▶ Passage to read:
>> START

It's much cooler than the previous proximity sensor method I was using and also doesn't suffer from detecting nearby movements as dart shots - it even seems to avoid detecting dry fires of the blaster as a shot, so you can put in an empty mag and pull the trigger and it won't detect shots, which is great. I think the actual firing of darts creates a slight bit of extra movement that the model is able to detect.
All the data has been trained on an electric Nerf Blaster so I am not sure if it will work on a normal blaster - I don't have a working one to hand at the moment with the proper barrel extension to connect the device to but I imagine the differing 'recoil' from shots may not work correctly. So that could be a limitation, however easily fixed by just recording more data from another blaster, reloads should work fine, though.
I was very happy with how this works, even though it does tend to confuse firing with normal movement a bit - but after a few shots it generally gets the idea, the only other issue is that the inferencing takes a while and so it can be delayed before it detects the shot and lights the LED, also multiple shots can be fired off and it will only detect one; which is why the ML Ammo Counter will have to wait for now.
So this project was fun to make and a good learning exercise for EI and ML in general - I learnt a lot about data gathering, pre-processing and how the EON tuner stuff works in EI; it also opens up the doors for future ML projects using the Pico or the Arduino BLE Sense 2.

>> END

(Records from a dataset)
>> START

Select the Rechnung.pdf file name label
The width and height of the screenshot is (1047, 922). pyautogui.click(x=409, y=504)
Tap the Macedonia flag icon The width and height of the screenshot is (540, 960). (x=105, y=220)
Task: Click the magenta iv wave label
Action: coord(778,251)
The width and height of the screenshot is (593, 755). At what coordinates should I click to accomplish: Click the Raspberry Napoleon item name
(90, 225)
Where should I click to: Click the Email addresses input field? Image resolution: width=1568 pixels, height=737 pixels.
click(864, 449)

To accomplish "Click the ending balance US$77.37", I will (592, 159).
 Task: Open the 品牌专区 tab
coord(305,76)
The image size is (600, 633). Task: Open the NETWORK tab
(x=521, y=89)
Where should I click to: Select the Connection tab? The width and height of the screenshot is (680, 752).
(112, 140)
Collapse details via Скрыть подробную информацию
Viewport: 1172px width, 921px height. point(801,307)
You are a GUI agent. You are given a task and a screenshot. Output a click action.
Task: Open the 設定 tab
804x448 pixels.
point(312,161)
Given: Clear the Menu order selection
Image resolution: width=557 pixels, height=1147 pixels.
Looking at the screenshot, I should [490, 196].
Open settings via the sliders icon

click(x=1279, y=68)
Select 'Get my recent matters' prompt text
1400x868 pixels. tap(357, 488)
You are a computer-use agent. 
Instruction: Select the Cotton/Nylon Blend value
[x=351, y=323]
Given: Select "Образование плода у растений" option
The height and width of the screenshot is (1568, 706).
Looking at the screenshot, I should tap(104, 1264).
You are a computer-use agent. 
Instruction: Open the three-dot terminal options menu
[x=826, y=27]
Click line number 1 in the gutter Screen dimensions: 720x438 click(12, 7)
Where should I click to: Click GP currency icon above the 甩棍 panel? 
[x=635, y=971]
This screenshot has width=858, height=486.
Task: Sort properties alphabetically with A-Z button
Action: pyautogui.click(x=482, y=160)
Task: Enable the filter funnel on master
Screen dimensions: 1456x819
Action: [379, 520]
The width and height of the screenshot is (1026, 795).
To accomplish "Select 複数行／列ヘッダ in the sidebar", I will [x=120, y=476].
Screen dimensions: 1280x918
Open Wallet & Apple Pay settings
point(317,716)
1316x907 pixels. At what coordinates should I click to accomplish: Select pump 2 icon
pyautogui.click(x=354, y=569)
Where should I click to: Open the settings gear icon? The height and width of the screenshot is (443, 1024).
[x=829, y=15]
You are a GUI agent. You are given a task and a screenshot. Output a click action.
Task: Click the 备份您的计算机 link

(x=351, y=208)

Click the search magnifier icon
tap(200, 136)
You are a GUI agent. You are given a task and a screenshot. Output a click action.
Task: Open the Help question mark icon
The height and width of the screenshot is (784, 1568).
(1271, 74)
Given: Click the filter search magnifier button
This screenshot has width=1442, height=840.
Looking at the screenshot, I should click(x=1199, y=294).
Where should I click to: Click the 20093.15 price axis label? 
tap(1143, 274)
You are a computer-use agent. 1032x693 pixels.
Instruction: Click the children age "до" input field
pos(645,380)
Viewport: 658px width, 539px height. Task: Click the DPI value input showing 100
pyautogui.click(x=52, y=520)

>> END

▶ Task brief: In the passage about detecting Nerf blaster shots, transcribe the text from "It's much cooler" up to and including "work fine, though.".

▶ Task output:
It's much cooler than the previous proximity sensor method I was using and also doesn't suffer from detecting nearby movements as dart shots - it even seems to avoid detecting dry fires of the blaster as a shot, so you can put in an empty mag and pull the trigger and it won't detect shots, which is great. I think the actual firing of darts creates a slight bit of extra movement that the model is able to detect.
All the data has been trained on an electric Nerf Blaster so I am not sure if it will work on a normal blaster - I don't have a working one to hand at the moment with the proper barrel extension to connect the device to but I imagine the differing 'recoil' from shots may not work correctly. So that could be a limitation, however easily fixed by just recording more data from another blaster, reloads should work fine, though.